Il calcolo stimato per la spesa effettuata dai terzi paganti, e cioè la spesa sanitaria privata intermediata, è stato effettuato attraverso i dati ISTAT-SHA integrati con quelli amministrativi dei terzi paganti e dal lato dei premi versati, e non dei rimborsi erogati per:
• comparabilità con la spesa pubblica e quella out of pocket
• i rimborsi erogati rappresentano solo un indicatore indiretto e rischiano di sottostimare l’entità della spesa intermediata perché non inclusivi di costi amministrativi ed eventuali utili di terzi paganti.
• I rimborsi erogati sono condizionati sia dalla duplice modalità di rimborso (diretto o indiretto) che dall’entità (parziale o totale).
Per l’anno 2016 si è stimata dunque una spesa intermediata di euro 5.600,8 milioni (12,3% della spesa privata); 3.830,8 milioni da fondi sanitari e polizze collettive, 593 milioni di euro da polizze assicurative individuali, 576 milioni da istituzioni senza scopi di lucro e 601 milioni da imprese.

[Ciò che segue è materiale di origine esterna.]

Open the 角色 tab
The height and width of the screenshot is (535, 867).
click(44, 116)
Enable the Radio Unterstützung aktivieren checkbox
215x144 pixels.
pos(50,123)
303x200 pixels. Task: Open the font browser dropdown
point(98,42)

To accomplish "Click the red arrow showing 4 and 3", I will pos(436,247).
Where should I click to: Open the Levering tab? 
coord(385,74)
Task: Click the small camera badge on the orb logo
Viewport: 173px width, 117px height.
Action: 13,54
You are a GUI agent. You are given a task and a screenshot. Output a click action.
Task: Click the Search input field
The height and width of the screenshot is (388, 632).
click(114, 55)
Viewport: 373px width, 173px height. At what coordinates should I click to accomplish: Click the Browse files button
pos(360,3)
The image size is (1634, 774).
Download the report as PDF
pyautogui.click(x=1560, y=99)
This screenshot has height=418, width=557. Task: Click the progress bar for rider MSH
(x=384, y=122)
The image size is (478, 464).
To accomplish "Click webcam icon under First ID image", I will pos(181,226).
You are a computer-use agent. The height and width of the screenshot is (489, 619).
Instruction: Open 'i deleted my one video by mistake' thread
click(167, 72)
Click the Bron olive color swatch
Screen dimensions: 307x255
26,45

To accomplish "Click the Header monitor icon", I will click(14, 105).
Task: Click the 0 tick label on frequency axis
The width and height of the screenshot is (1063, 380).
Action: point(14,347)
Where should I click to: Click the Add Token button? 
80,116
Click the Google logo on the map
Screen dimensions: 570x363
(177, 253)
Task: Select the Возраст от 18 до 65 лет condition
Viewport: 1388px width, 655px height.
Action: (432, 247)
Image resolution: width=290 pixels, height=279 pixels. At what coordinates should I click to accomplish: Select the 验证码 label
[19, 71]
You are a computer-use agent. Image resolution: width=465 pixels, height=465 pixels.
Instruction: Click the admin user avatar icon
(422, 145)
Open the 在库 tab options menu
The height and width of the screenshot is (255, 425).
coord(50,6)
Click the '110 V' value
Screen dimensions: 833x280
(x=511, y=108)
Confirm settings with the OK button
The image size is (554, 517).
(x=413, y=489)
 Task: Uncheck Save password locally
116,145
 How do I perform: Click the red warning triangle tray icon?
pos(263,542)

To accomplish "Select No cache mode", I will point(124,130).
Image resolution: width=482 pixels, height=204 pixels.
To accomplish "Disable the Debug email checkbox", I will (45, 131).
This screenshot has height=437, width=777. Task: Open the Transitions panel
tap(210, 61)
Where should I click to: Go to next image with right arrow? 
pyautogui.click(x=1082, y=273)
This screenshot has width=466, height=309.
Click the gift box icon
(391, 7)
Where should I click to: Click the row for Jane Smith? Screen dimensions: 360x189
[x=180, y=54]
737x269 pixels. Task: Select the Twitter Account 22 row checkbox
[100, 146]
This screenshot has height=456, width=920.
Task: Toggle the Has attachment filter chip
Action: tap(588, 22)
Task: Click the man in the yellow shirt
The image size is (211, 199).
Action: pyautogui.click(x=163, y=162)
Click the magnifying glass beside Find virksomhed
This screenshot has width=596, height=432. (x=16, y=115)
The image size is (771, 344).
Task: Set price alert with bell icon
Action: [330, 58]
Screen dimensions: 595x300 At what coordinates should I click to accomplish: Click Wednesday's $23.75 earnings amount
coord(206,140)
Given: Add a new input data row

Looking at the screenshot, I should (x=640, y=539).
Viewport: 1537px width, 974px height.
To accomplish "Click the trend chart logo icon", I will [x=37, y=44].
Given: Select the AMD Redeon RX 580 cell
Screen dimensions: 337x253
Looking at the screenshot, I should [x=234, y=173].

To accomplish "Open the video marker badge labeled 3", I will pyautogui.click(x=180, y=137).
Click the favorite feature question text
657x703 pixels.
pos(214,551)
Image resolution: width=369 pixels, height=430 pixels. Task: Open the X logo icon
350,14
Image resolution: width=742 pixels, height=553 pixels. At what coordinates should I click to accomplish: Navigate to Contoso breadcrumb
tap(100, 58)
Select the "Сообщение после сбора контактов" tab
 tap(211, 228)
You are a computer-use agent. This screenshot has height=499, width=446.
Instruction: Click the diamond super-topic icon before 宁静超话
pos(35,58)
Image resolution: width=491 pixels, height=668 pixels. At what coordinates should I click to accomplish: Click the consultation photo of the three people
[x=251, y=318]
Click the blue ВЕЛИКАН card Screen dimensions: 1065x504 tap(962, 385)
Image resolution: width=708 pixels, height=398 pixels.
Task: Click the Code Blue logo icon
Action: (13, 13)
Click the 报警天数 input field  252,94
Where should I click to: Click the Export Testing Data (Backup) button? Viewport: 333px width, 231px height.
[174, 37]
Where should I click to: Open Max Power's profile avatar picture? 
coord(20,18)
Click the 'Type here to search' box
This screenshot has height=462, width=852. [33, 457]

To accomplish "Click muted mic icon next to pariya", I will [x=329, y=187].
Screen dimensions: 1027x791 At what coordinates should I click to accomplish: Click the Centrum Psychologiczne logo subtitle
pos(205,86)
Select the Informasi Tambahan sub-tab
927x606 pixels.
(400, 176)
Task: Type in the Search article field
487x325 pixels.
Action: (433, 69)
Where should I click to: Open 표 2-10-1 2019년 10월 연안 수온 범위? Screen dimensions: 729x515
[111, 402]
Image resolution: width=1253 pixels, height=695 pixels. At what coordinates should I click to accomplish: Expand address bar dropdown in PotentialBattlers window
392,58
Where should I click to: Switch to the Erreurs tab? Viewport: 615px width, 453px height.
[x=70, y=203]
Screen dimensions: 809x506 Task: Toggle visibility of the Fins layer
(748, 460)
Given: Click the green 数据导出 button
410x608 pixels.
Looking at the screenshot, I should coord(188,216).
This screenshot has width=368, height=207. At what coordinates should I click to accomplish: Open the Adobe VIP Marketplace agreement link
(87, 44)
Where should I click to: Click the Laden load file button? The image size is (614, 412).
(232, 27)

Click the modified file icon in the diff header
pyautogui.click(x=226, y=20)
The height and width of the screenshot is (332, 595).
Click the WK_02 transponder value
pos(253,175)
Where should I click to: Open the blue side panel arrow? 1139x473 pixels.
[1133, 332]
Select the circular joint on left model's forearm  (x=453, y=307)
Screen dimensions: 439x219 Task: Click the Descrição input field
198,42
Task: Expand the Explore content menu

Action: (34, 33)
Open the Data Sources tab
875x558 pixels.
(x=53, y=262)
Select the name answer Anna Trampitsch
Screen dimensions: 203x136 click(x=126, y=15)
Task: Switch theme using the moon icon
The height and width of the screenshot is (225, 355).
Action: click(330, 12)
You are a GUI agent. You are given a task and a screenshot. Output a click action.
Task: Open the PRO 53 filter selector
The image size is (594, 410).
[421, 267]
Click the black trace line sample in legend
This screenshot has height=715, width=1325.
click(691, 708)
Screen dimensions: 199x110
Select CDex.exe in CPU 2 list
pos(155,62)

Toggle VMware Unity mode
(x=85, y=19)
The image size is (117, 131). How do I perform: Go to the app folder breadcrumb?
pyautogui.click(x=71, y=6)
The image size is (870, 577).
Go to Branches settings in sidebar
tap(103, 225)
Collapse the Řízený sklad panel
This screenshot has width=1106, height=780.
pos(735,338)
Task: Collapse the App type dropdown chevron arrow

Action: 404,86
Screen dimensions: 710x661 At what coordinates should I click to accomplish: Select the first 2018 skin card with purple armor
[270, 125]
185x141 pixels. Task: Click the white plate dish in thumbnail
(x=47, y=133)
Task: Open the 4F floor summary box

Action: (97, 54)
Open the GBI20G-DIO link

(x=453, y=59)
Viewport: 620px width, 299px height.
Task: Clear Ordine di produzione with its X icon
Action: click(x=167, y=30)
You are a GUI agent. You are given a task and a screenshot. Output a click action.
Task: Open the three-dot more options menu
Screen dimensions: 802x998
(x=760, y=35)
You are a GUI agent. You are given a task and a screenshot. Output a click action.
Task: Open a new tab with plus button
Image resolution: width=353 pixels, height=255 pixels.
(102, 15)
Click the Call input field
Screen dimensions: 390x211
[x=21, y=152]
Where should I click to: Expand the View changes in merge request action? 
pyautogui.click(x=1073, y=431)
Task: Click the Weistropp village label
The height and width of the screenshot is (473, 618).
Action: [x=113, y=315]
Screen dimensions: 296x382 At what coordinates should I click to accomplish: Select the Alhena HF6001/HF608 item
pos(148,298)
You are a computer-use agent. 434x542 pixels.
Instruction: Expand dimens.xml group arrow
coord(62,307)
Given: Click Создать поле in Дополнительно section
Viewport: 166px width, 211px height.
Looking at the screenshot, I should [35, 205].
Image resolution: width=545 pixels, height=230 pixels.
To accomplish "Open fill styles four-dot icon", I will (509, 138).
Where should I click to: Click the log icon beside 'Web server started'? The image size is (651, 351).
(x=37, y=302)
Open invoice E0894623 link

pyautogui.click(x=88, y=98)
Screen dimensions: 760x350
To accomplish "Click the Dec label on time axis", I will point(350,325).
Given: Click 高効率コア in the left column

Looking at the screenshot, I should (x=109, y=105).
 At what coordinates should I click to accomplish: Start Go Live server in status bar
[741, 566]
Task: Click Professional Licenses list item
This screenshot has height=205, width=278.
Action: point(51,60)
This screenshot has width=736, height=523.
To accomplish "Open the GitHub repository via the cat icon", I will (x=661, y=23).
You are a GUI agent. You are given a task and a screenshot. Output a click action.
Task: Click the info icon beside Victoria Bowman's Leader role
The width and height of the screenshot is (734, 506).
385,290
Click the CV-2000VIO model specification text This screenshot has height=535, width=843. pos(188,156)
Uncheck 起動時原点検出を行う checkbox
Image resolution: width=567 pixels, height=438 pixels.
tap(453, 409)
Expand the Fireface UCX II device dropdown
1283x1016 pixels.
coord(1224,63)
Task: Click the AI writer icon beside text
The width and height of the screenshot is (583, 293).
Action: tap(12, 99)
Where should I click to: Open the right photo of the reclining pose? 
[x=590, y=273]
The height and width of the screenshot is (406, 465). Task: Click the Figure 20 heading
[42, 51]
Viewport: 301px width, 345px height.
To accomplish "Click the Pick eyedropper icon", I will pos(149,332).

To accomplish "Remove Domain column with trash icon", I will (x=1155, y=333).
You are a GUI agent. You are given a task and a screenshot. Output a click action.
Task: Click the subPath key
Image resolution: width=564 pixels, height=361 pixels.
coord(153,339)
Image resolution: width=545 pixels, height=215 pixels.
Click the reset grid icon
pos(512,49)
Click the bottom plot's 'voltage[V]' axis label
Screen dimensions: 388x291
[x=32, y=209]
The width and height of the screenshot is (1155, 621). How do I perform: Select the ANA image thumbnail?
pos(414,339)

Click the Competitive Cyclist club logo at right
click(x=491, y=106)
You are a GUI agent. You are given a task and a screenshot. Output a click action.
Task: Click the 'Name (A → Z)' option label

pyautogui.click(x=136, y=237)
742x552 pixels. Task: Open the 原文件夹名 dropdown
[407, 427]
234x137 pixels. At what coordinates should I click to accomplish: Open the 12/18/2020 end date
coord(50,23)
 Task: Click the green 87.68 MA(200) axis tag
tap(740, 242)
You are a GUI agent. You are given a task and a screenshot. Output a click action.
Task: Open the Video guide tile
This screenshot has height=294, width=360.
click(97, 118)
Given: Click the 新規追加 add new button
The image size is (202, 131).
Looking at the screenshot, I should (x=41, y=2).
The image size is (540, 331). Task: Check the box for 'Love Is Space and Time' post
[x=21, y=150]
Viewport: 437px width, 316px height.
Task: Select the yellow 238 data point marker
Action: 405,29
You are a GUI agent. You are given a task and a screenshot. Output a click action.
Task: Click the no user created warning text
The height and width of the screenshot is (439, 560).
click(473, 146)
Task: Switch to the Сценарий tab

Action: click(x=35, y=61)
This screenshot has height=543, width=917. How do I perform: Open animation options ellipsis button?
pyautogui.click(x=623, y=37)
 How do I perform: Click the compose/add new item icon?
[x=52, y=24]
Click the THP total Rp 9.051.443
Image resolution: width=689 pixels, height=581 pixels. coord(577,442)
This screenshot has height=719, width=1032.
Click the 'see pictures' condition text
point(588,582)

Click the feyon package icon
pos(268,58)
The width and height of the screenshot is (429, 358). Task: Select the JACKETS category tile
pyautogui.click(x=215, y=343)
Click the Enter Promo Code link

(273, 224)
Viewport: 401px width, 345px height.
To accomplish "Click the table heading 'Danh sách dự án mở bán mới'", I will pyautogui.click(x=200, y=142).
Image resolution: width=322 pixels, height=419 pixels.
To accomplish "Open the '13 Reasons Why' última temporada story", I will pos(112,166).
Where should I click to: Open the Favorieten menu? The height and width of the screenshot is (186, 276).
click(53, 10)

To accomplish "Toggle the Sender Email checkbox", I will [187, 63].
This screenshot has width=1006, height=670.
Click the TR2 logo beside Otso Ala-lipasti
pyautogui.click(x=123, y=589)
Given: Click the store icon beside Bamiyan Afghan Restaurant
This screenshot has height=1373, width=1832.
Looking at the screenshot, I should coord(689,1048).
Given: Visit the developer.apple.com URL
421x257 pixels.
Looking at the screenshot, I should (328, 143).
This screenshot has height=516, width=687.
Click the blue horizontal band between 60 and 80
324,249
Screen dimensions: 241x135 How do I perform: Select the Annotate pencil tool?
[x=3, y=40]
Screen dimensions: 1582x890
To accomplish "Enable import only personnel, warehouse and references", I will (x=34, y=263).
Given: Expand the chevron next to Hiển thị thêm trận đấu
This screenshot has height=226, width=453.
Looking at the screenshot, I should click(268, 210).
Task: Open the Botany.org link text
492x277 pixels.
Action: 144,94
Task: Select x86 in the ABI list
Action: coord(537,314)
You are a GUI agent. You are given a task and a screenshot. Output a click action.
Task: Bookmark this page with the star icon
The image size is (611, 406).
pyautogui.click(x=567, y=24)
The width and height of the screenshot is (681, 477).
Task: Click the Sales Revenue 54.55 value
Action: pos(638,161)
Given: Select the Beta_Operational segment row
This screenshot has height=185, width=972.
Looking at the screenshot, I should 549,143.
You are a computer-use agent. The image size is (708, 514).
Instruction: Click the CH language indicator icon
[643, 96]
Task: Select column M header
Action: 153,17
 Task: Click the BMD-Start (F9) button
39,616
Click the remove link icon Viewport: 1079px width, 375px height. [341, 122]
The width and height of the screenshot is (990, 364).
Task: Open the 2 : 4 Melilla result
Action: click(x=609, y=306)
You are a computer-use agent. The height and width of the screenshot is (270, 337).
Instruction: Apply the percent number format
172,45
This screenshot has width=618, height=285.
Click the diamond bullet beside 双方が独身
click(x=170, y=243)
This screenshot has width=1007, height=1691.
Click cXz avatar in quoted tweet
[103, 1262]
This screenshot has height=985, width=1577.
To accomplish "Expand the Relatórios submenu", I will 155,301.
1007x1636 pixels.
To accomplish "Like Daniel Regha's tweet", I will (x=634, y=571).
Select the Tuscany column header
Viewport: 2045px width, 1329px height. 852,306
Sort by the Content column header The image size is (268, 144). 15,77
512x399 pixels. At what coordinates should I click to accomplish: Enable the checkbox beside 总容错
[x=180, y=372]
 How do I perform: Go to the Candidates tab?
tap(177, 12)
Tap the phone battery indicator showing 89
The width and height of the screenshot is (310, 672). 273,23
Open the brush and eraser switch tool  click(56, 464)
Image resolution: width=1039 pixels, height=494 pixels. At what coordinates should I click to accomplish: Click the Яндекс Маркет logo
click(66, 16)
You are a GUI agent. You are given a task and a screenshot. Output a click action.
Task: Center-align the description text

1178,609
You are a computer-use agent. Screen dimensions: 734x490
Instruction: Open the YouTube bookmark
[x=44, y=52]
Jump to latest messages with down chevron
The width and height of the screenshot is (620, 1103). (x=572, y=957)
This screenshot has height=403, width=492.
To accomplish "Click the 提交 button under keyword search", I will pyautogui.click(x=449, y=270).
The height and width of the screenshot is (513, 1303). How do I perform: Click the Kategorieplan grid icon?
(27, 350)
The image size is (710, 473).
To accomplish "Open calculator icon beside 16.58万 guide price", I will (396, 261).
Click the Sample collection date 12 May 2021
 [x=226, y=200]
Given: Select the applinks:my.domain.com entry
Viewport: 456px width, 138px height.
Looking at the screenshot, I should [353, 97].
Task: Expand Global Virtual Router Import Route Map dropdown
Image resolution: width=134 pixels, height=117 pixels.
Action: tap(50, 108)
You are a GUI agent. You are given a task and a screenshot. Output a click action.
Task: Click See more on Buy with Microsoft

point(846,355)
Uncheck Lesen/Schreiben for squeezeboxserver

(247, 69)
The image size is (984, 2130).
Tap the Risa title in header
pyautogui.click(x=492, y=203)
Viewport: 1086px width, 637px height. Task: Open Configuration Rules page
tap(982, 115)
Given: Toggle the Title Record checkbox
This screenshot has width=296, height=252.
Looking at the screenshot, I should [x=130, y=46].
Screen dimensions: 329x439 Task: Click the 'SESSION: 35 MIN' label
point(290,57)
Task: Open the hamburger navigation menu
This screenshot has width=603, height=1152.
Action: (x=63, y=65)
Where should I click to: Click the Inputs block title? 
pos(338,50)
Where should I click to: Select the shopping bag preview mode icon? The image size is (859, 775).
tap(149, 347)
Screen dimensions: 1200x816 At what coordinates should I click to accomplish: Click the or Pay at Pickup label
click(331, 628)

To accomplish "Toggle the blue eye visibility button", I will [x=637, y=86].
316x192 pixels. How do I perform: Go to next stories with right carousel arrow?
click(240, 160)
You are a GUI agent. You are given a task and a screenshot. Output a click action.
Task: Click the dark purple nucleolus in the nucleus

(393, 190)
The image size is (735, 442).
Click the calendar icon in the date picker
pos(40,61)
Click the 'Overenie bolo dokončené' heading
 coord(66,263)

La pubblicazione di questa analisi (da approfondire in ulteriori uscite) ha coinciso del resto con l’annuncio, lo scorso 17 dicembre, da parte della Presidente Maria Lucia Lorefice di un ampio ciclo di audizioni che possa attuare una ricognizione complessiva della sanità integrativa. Invocando dunque la necessità di un confronto politico per procedere a un riordino della normativa, GIMBE si prefigge l’obiettivo di elaborare un Testo Unico in grado di sfoltire i LEA , tutelare, garantire e rimodulare l’ordinamento dei fondi sanitari. I quali dovrebbero continuare ad essere mantenuti integrativi senza sostituirsi al “primo pilastro del nostro sistema pubblico di salute che è il Servizio Sanitario Nazionale”.